* _TEXTE FOURNI_

Les libérations massives en Birmanie, un geste en trompe-l’œil
Le régime putschiste de Min Aung Hlaing a annoncé la libération de plus de 5 600 prisonniers tout en continuant la répression tous azimuts à l’encontre de la population, qui lui vaut une exclusion du prochain sommet de l’Asean.
Une grande annonce après une claque diplomatique, à la veille d’une importante fête bouddhiste. Le Conseil d’administration de l’Etat (SAC) dirigé par le général putschiste Min Aung Hlaing a déclaré ce lundi qu’il allait libérer 5 636 prisonniers des geôles du régime. Tous arrêtés après avoir manifesté contre le coup d’Etat du 1er février qui a mis un coup d’arrêt à la transition démocratique en Birmanie. 1 316 d’entre eux retrouvent la liberté à condition qu’ils ne commettent pas de nouvelles infractions. Les 4 320 autres sont graciés et les poursuites à leur encontre, abandonnées.

* _CONSIGNE 1_
D'après le texte fourni, combien de prisonniers le régime a-t-il déclaré qu'il allait libérer ?
* _CONSIGNE 2_
Résumez le texte fourni en deux phrases.
* _CONSIGNE 3_
Recopiez tout ce qui va de « Les libérations massives » jusqu'à « leur encontre, abandonnées. » dans le texte fourni, en renommant « Birmanie » en « Myanmar ».
La liste qui suit provient d'une autre source.

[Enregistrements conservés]
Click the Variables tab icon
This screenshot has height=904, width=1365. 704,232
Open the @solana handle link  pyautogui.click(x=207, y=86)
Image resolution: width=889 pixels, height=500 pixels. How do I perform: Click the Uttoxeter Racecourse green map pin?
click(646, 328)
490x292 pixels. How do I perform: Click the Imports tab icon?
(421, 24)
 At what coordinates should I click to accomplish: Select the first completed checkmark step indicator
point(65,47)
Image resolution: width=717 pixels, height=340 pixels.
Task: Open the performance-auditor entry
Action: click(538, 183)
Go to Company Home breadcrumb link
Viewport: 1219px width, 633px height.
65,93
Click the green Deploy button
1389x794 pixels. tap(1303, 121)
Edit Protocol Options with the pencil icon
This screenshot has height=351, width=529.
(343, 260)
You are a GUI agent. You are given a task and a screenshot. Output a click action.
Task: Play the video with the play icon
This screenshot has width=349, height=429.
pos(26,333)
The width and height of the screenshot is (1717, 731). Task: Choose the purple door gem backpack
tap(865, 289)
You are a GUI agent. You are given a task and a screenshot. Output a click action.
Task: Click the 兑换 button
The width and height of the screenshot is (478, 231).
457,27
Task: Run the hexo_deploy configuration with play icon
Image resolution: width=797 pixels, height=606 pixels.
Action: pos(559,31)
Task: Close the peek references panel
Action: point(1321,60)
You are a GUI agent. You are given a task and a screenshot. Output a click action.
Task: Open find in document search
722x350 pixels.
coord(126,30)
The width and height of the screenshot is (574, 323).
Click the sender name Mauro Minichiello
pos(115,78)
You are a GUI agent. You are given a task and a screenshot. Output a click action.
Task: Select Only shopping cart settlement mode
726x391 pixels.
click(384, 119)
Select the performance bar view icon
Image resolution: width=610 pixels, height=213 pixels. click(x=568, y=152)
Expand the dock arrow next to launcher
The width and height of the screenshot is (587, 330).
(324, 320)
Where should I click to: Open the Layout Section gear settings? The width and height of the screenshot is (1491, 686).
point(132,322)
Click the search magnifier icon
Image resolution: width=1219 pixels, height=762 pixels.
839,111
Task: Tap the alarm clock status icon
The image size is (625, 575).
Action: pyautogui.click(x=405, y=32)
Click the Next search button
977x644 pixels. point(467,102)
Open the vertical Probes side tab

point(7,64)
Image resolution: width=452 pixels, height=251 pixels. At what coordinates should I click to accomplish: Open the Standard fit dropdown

* _RÉPONSE ATTENDUE 1_
5 636 prisonniers.

* _RÉPONSE ATTENDUE 2_
Le régime putschiste de Min Aung Hlaing a annoncé lundi la libération de 5 636 prisonniers, tous arrêtés pour avoir manifesté contre le coup d'Etat du 1er février, tout en poursuivant sa répression contre la population. Parmi eux, 1 316 retrouvent la liberté à condition de ne pas commettre de nouvelles infractions, tandis que les 4 320 autres sont graciés et voient les poursuites à leur encontre abandonnées.

* _RÉPONSE ATTENDUE 3_
Les libérations massives en Myanmar, un geste en trompe-l’œil
Le régime putschiste de Min Aung Hlaing a annoncé la libération de plus de 5 600 prisonniers tout en continuant la répression tous azimuts à l’encontre de la population, qui lui vaut une exclusion du prochain sommet de l’Asean.
Une grande annonce après une claque diplomatique, à la veille d’une importante fête bouddhiste. Le Conseil d’administration de l’Etat (SAC) dirigé par le général putschiste Min Aung Hlaing a déclaré ce lundi qu’il allait libérer 5 636 prisonniers des geôles du régime. Tous arrêtés après avoir manifesté contre le coup d’Etat du 1er février qui a mis un coup d’arrêt à la transition démocratique en Myanmar. 1 316 d’entre eux retrouvent la liberté à condition qu’ils ne commettent pas de nouvelles infractions. Les 4 320 autres sont graciés et les poursuites à leur encontre, abandonnées.